Set Up and Tear Down State in Your Tests
Prepare initial state before tests run, and clean up resources after tests complete.
Overview
To consistently and reliably check that your code produces the correct results, tests need to start from a known, predictable state. In some cases, you need to set up state once for all the test methods in a test class; in others, you need to reset to a known state before each test method.
After each test method or test class completes, you might want to delete files that you don’t need, such as temporary files or screenshots. Or, to assist in failure diagnosis, you might want to capture the final state after a test.
Prepare your known state for tests, and clean up temporary files after tests using the methods on XCTest and XCTestCase.
Decide When to Set Up and Tear Down State in Your Test Class
When you run a test case, XCTest calls the XCTestCase setUp() class method first. Use this method to set up state common to all the test methods in your test class.
XCTest then runs each test method, calling setup and teardown methods in this order:
XCTest runs the setup methods once before each test method starts:
setUp() async throwsfirst, thensetUpWithError(), thensetUp(). Use these methods to prepare state that you need for each test method.XCTest runs the test method.
XCTest runs the teardown blocks that you added in the test method, in last-in, first-out order. Use these blocks to tear down state and clean up resources after a specific test method.
XCTest runs the teardown methods once after each test method completes, with
tearDown()first, thentearDownWithError(), thentearDown() async throws. Use these methods to tear down state after each test method.
When XCTest finishes running all the test methods and the test class completes, XCTest calls the XCTestCase tearDown() class method. Use this method to tear down state that’s common to all the test methods in your test class.
Prepare and Tear Down State for a Test Class
For state that’s common to all the test methods in your test class and that doesn’t need a reset for each test method, use the setUp() class method on XCTestCase.
XCTest runs setUp() once before the test class begins.
If you need to clean up temporary files or capture any data that you want to analyze after the test class is complete, use the tearDown() class method on XCTestCase.
Prepare and Tear Down State for Each Test Method
For state that you need in each test method, choose one setup method from XCTest that fits best with your setup requirements:
If your setup needs to prepare any state asynchronously, override setUp(completion:).
If your setup prepares all state synchronously and might throw errors, override setUpWithError(). This method catches thrown errors and records them as test failures.
For tests that prepare state synchronously and don’t need to handle errors, override setUp().
XCTest runs the setup methods once before each test method starts: setUp() async throws first, then setUpWithError(), then setUp().
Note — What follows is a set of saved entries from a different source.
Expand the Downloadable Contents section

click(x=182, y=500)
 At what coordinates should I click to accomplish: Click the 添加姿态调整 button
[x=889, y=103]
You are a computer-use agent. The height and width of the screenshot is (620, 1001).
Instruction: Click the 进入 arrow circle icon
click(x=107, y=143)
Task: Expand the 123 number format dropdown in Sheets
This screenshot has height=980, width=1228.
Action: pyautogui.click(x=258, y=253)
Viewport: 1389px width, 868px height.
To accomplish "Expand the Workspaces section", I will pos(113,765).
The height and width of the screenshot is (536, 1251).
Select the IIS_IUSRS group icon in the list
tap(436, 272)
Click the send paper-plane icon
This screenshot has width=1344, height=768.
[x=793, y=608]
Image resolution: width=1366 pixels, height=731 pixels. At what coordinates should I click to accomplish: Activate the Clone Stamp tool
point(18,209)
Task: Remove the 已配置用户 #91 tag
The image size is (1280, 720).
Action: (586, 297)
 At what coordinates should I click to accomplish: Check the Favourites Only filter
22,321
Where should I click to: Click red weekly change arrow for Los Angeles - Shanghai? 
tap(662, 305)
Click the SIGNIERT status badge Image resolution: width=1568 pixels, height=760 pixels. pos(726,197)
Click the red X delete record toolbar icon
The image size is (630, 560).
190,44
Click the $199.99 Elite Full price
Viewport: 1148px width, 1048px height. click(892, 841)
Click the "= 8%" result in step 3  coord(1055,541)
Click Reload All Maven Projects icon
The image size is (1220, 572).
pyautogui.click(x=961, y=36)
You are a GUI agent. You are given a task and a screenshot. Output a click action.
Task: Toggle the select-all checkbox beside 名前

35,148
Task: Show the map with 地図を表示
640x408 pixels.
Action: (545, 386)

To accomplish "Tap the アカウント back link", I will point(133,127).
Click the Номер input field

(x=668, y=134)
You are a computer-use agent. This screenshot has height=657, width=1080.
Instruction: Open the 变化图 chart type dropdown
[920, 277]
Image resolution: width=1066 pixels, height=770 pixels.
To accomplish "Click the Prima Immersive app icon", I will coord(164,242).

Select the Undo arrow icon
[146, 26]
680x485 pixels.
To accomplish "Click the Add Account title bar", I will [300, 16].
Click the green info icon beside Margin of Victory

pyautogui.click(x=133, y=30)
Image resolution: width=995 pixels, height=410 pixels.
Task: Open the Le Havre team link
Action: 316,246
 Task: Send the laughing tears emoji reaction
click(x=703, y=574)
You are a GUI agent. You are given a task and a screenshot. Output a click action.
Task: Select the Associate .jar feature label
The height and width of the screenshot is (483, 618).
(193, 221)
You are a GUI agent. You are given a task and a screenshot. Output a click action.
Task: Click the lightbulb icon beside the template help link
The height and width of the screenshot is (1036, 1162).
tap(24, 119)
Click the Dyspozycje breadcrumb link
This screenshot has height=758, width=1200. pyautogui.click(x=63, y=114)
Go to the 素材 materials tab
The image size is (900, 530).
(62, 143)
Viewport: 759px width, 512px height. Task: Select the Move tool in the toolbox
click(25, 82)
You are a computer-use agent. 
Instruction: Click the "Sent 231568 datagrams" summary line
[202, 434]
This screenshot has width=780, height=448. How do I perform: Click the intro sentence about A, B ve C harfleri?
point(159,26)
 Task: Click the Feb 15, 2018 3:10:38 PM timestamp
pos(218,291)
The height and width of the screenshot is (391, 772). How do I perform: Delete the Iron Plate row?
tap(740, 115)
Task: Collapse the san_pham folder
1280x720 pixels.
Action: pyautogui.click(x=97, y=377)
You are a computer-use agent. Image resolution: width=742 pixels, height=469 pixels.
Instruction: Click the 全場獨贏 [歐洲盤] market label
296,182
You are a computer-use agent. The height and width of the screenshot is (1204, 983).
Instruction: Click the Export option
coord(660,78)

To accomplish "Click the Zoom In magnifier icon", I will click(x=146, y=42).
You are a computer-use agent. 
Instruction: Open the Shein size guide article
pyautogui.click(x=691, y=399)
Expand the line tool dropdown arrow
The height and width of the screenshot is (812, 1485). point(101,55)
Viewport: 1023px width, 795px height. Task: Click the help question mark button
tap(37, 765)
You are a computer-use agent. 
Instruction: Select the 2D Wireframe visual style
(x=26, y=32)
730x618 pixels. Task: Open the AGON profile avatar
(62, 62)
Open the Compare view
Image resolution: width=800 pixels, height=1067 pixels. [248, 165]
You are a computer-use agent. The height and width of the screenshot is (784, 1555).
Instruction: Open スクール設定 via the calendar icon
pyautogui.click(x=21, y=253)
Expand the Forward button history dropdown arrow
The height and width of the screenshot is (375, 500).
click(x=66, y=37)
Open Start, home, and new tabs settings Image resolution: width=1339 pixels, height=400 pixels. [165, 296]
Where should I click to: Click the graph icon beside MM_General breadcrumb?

If you need to clean up temporary files or capture any data that you want to analyze after each test method is complete, override a teardown method from XCTest:
XCTest runs the teardown methods once after each test method completes: first tearDown(), then tearDownWithError(), then tearDown() async throws. Avoid preparing state for subsequent tests in the teardown methods. XCTest doesn’t guarantee that it will call teardown methods; if the test crashes before completion, XCTest doesn’t call the teardown blocks or methods.
Tear Down State After a Specific Test Method
For teardown that you need to complete immediately after a specific test method is complete, add a teardown block to the test method.
Your teardown block can call asynchronous Swift code using await, and you can throw errors that the test records as test failures.
If you register any teardown blocks during a test method’s execution, XCTest runs them after that test method ends but before XCTest calls the teardown instance method. XCTest runs teardown blocks on a last-in, first-out basis. XCTest calls registered teardown blocks and methods regardless of whether a test method passes or fails, even if you set the test case’s continueAfterFailure property to false.
Avoid preparing state for subsequent tests in teardown blocks. XCTest doesn’t guarantee that it will call teardown blocks; if the test crashes before completion, XCTest doesn’t call the teardown blocks.